The massacre of 6 million Jews by Hitler and the persecution that Jews suffered all over the world in the last 15 centuries has been meticulously recorded by the Jews themselves after 1945 and has been enshrined not only in history books, but also in Holocaust museums.

The United Nations General Assembly designated January 27—the anniversary of the liberation of Auschwitz-Birkenau—as International Holocaust Remembrance Day.

On this annual day of commemoration, the UN urges every member state to honour the 6 million Jewish victims of the Holocaust and millions of other victims and to develop educational programmes to help prevent a future genocide.
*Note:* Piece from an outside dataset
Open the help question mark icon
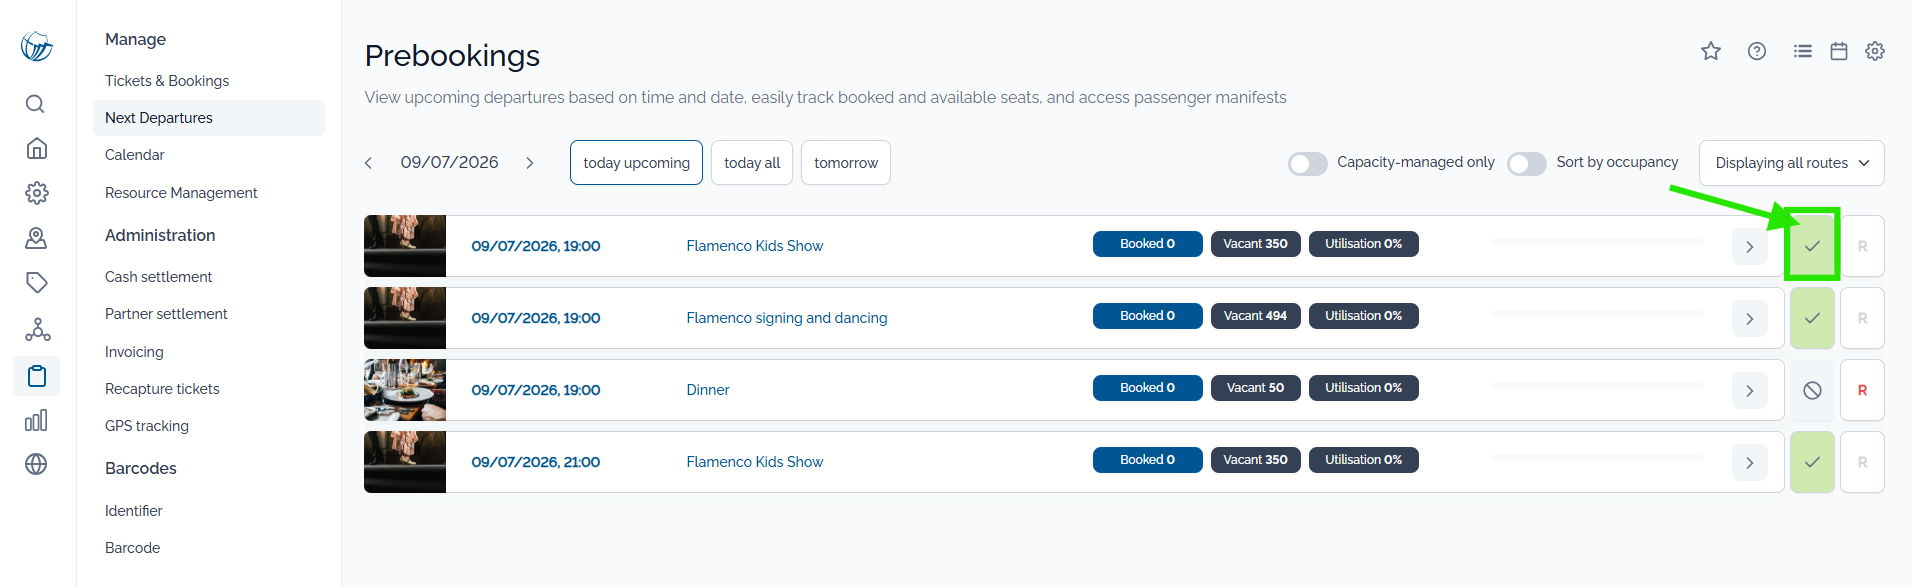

The United Nations in India in association with Alliance Française de Delhi, Embassy of Israel, UNESCO New Delhi and other diplomatic missions organised a virtual commemoration of the International Day of Commemoration in Memory of the Victims of the Holocaust on 30 and 31 January 2023.

24 students along with their teachers were invited to witness the exhibition on the theme, ‘Home and Belonging’. The exhibits focussed on the plight of the Jewish children, showcasing self-composed poems, handmade toys and letters written but never sent. These helped the Jews in overcoming their confinement and segregation.
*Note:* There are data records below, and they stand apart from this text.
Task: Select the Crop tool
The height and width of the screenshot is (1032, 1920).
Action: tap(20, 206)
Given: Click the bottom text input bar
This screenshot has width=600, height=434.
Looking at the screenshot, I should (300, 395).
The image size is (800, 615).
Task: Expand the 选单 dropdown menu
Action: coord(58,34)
In a video message by António Guterres, United Nations Secretary-General, he remembered and mourned the loss of so many lives calling it a culmination of millennia of antisemitic hate. He further urged everyone to be more outspoken than ever in the face of growing economic discontent and political instability, escalating white supremacist terrorism, and surging hate and religious bigotry.

A series of short videos were played focussing on the hardships faced by the Jews, the rise of Nazism and the ghetto train station of Radegast ( where tens of thousands were herded off to death camps), an interview along with some of the personal experiences of the survivors of one the darkest episodes of the Nazi-era. This included the trauma of being forced to work in metal factories, the separation from families, prohibition from celebrating Bar-Mitzvah (coming-of-age ritual in Judaism), adopting false Christian identities, in the hope that their memories will not fade away into the history books.
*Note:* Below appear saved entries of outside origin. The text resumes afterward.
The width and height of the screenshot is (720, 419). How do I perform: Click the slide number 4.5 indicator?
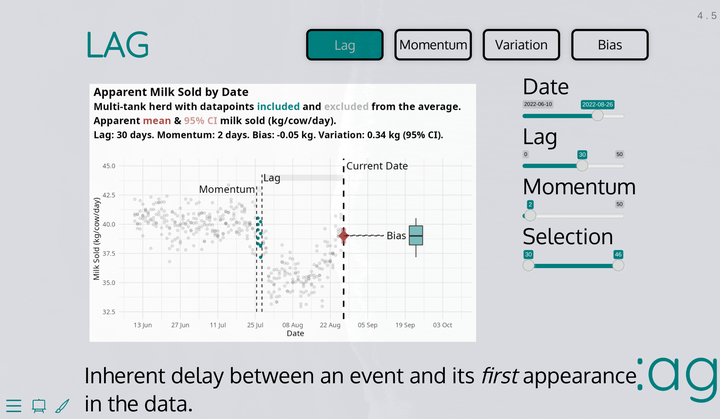click(x=706, y=17)
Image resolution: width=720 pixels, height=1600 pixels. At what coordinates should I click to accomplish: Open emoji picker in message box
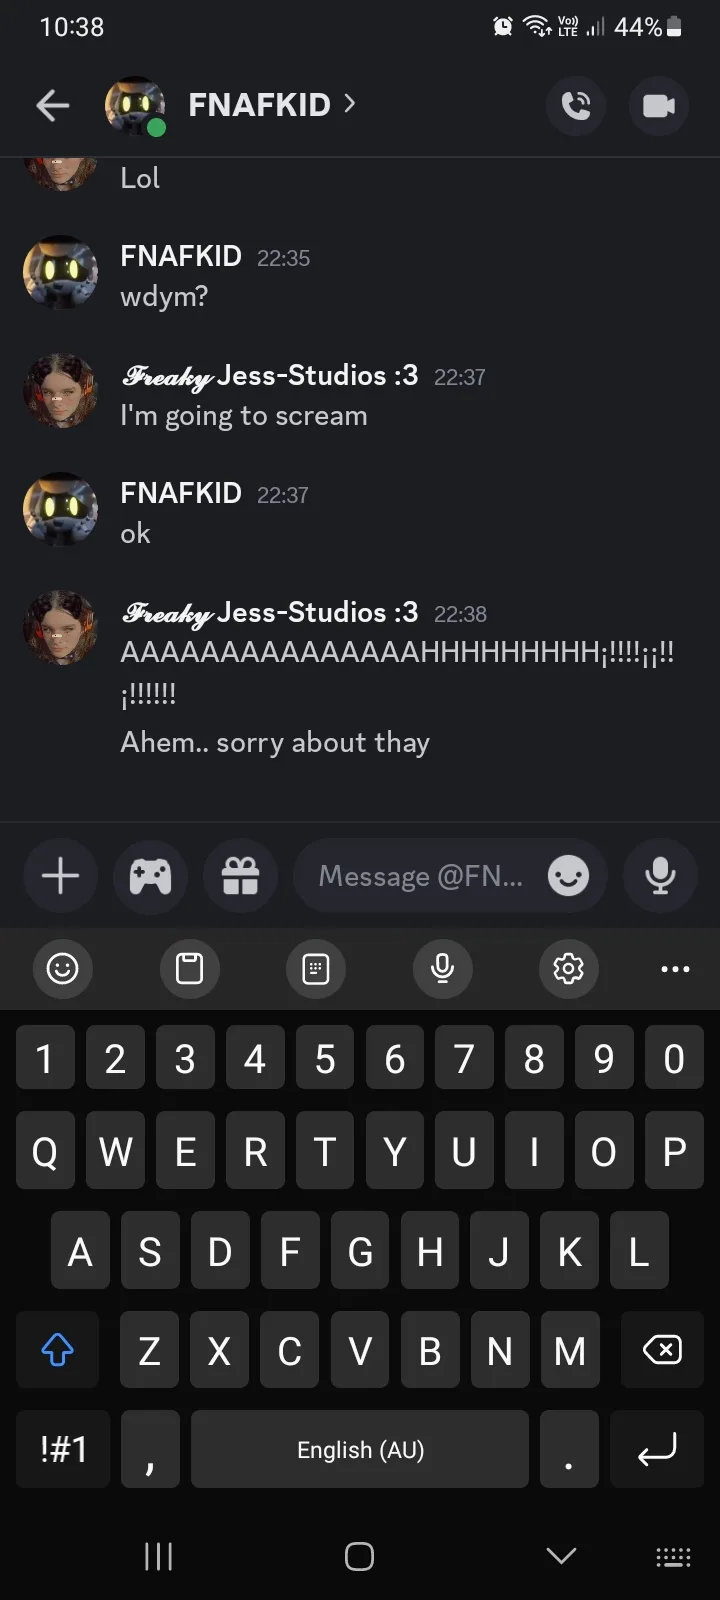[568, 876]
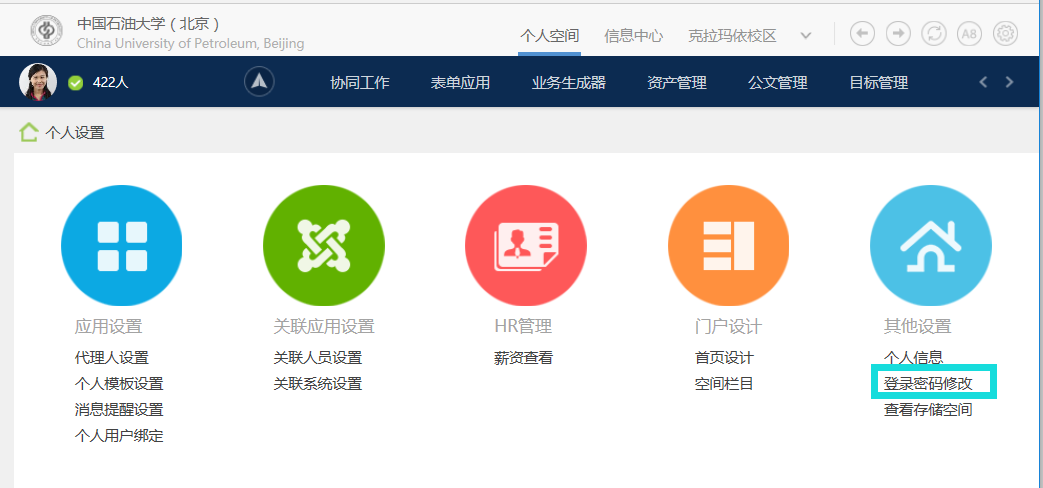Click the light blue 其他设置 house icon
1043x488 pixels.
pyautogui.click(x=930, y=246)
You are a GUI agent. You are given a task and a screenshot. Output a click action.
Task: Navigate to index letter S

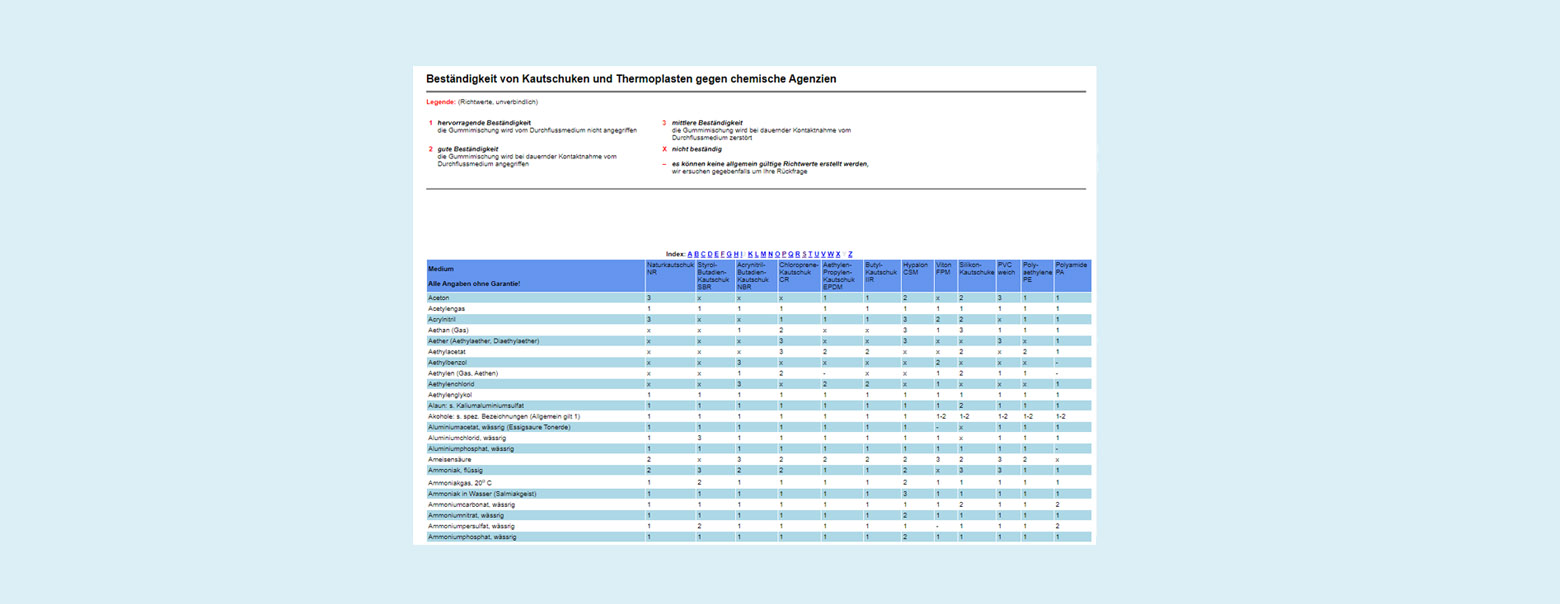804,254

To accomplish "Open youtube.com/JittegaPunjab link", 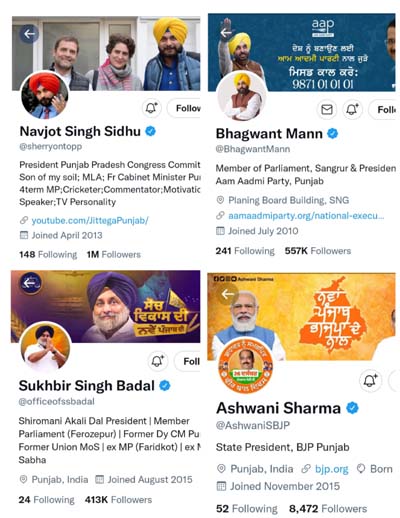I will [x=90, y=220].
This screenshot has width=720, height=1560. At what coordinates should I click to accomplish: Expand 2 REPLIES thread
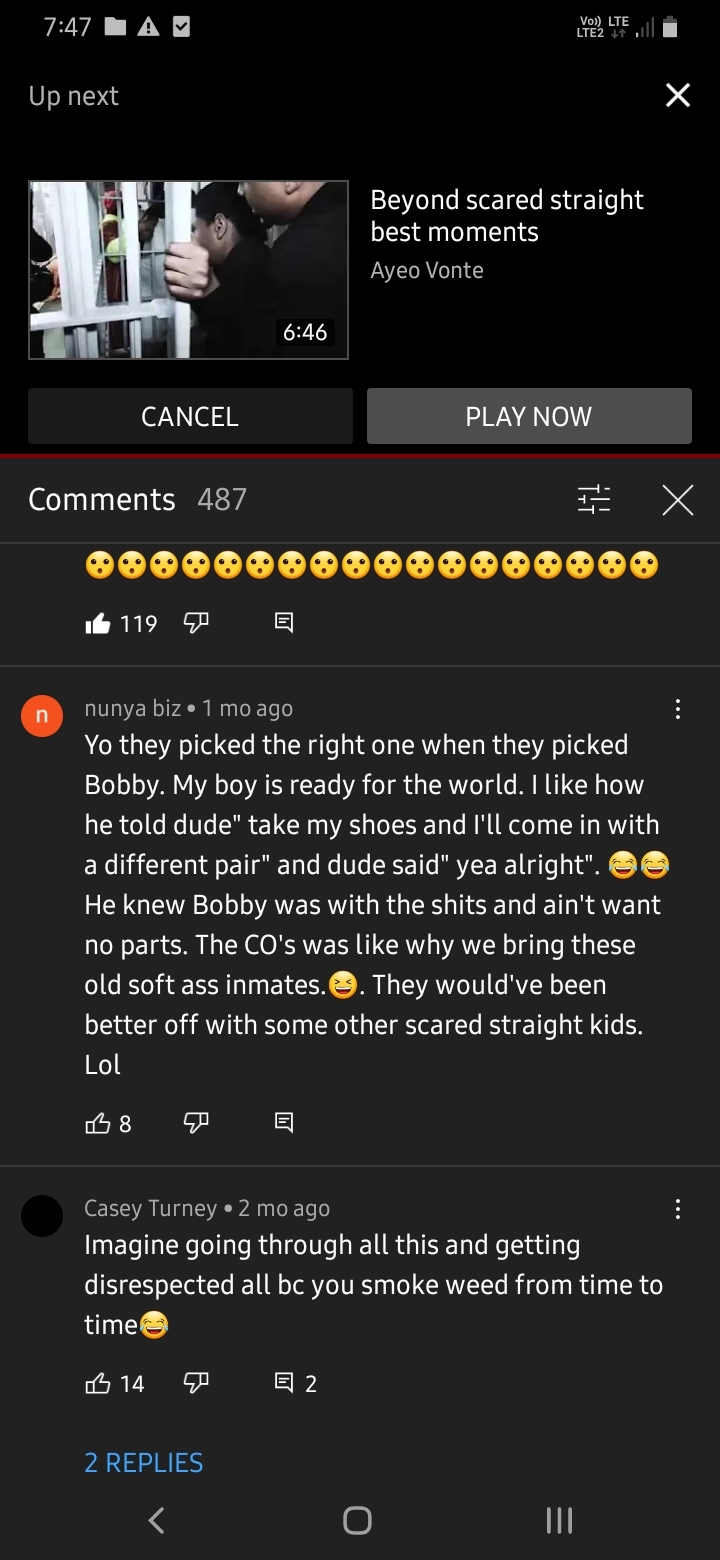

The students also got the opportunity to pose questions to a panel of experts. To one of the questions asked about the importance of the Holocaust, the panel explained that, in the globalised world with varying communities and cultures living together, this can always happen to us in the future and “something this brutal can never be forgotten even if the last survivor is gone”.

The opportunity helped the students to view history from a close perspective.